> Exercise
Nothing but the lines from the one with "Open Vertikale Synchronisierung dropdown" through the end of the data should be set down, each exactly as written, and no picture should be included.

> Provided material
────────────────

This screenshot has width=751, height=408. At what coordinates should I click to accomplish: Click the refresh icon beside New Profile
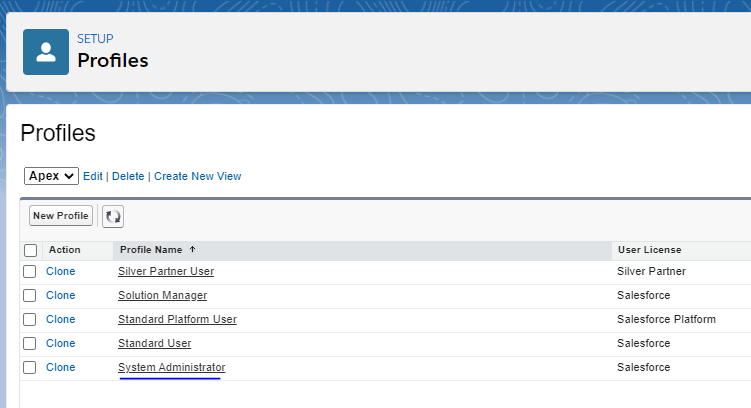click(x=113, y=216)
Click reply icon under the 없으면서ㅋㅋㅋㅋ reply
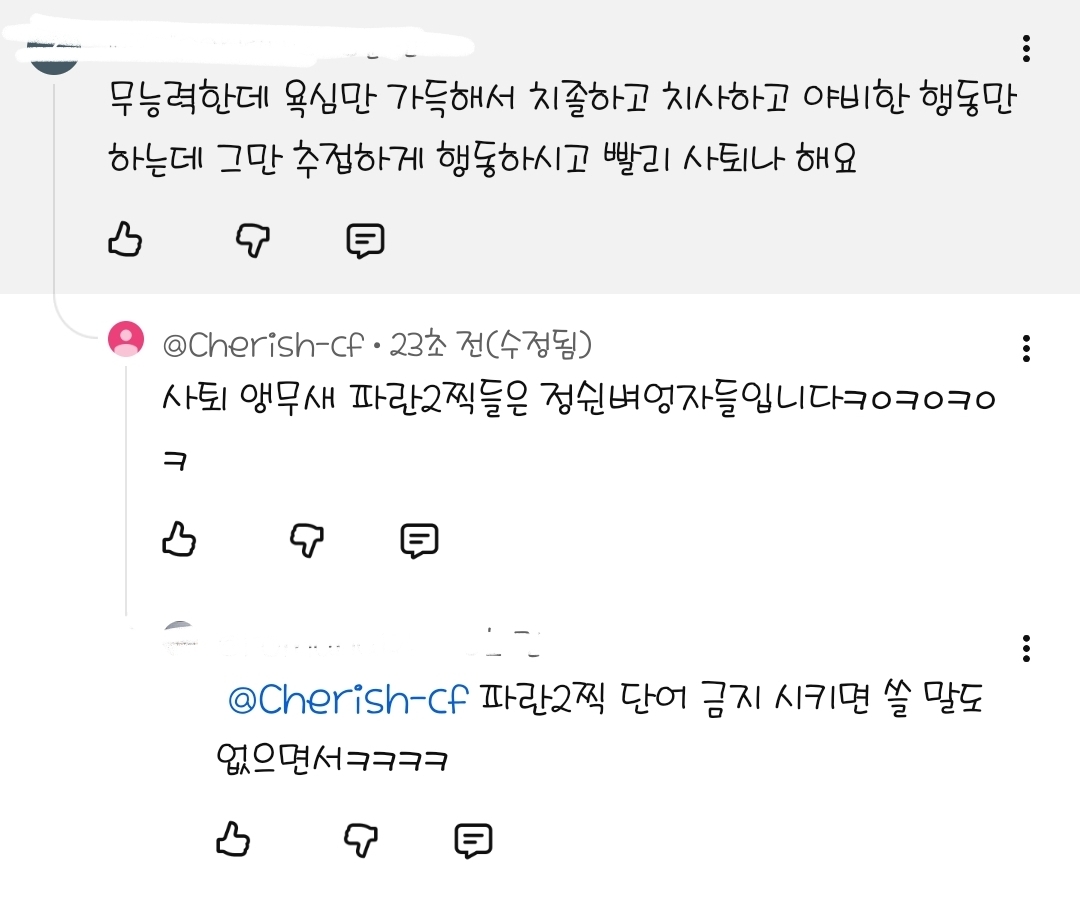The height and width of the screenshot is (902, 1080). tap(473, 841)
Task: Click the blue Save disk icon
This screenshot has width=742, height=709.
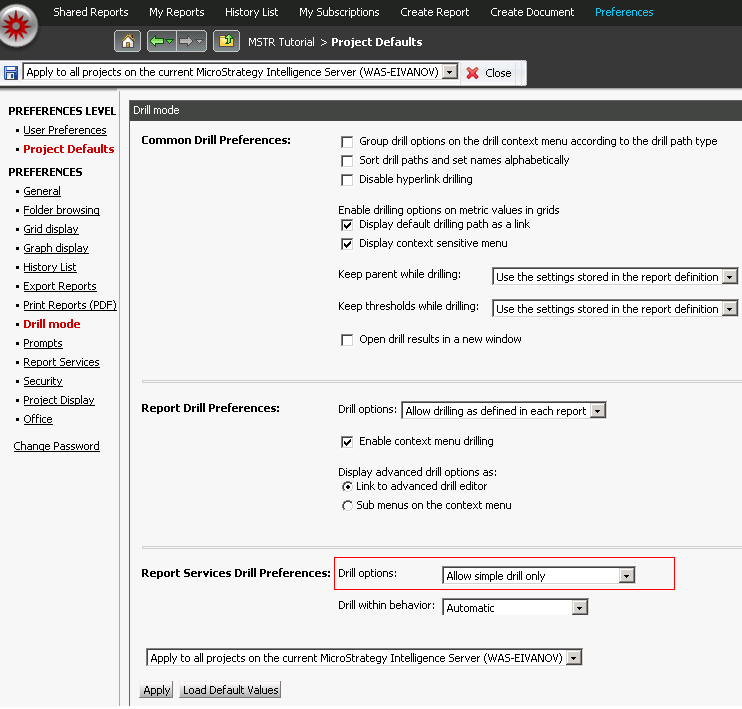Action: tap(11, 73)

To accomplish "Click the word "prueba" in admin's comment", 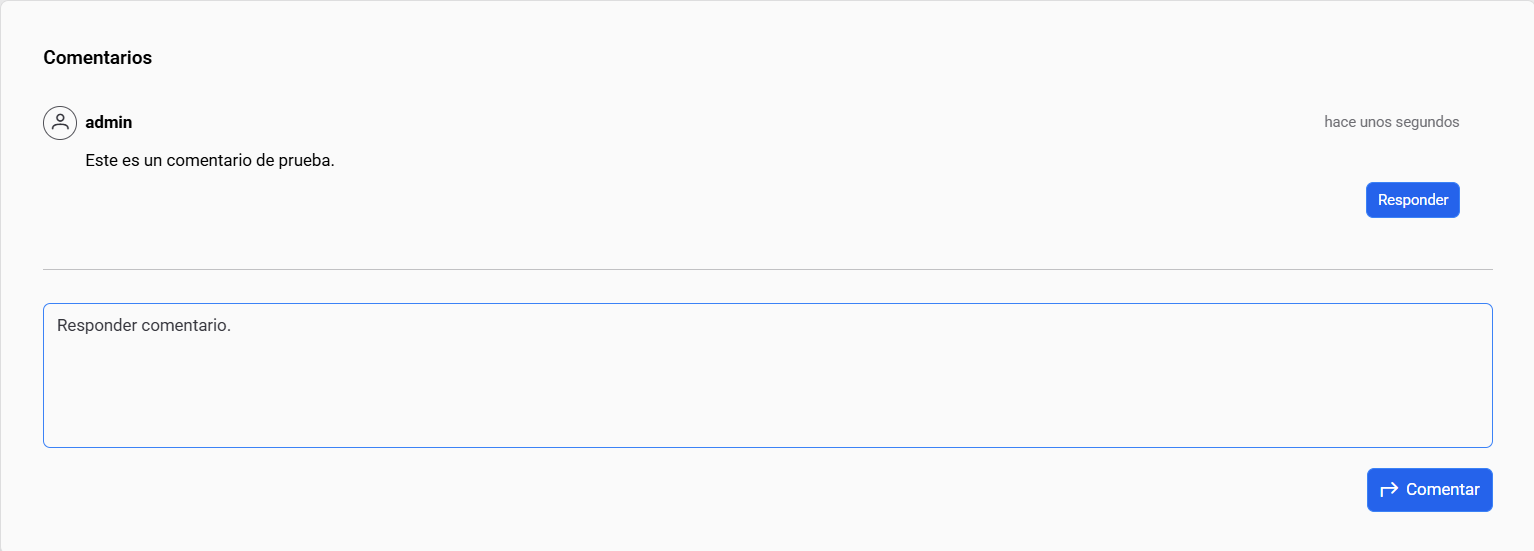I will coord(304,160).

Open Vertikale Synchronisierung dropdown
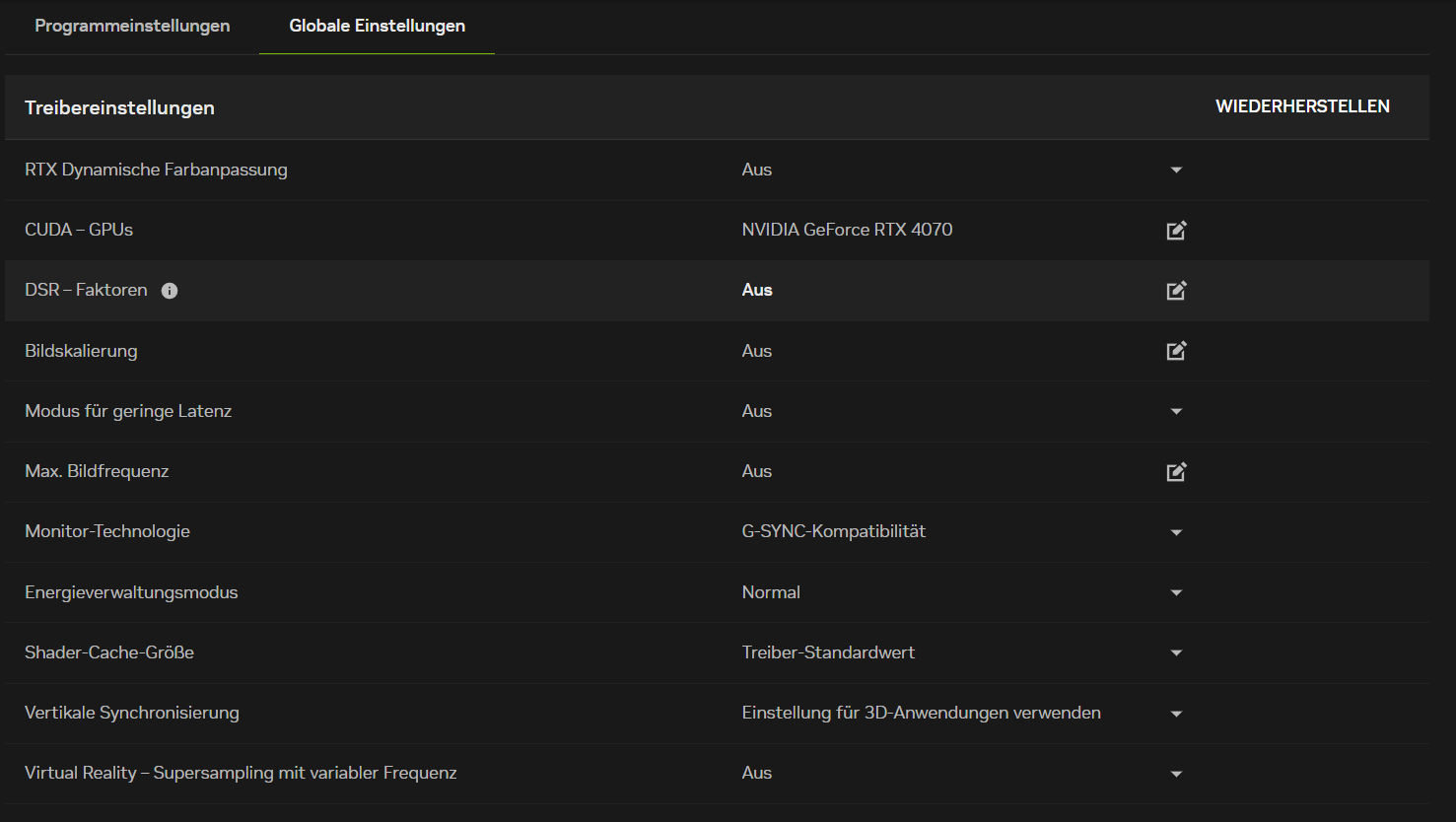1176,714
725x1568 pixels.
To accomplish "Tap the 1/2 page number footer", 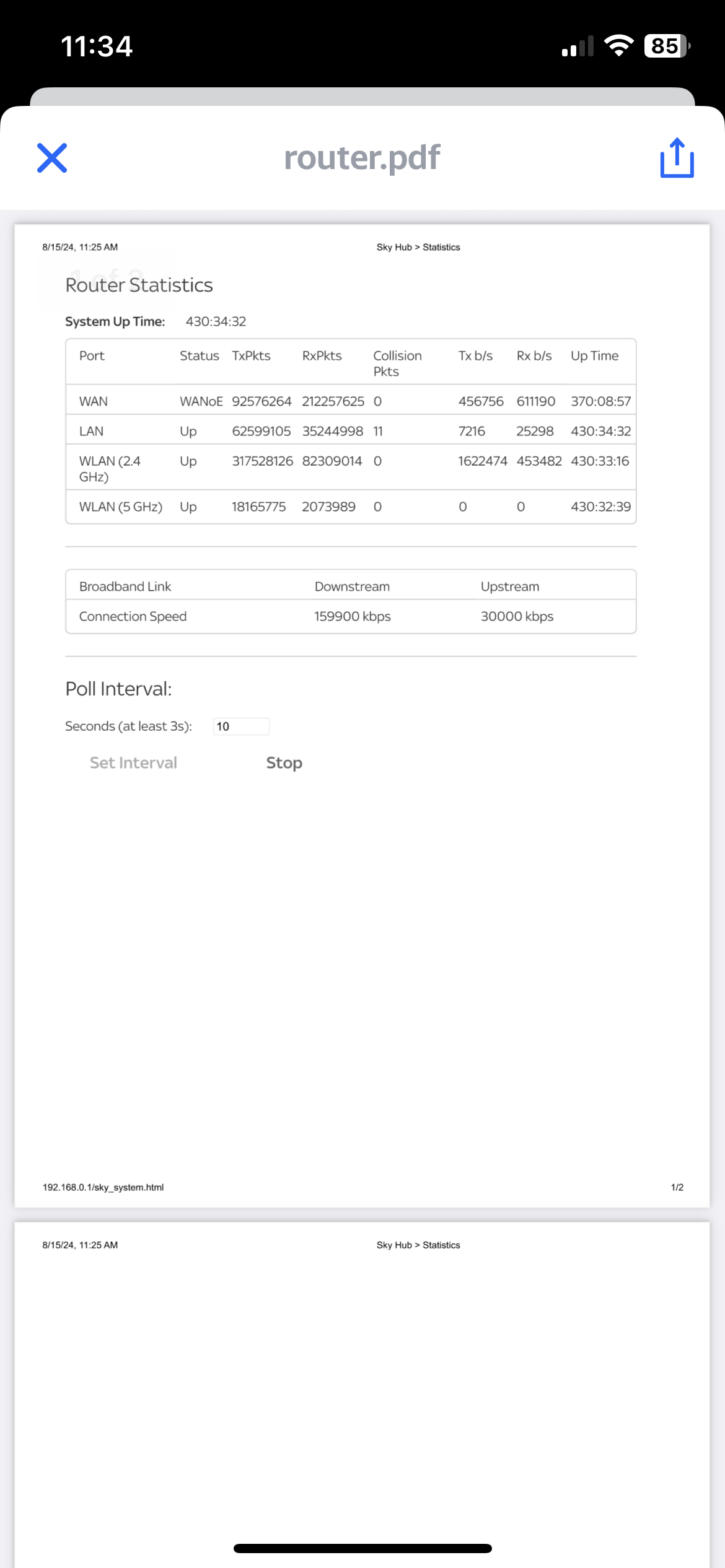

────────────────

> Answer section
Open Vertikale Synchronisierung dropdown
1176,714
725x1568 pixels.
To accomplish "Tap the 1/2 page number footer", 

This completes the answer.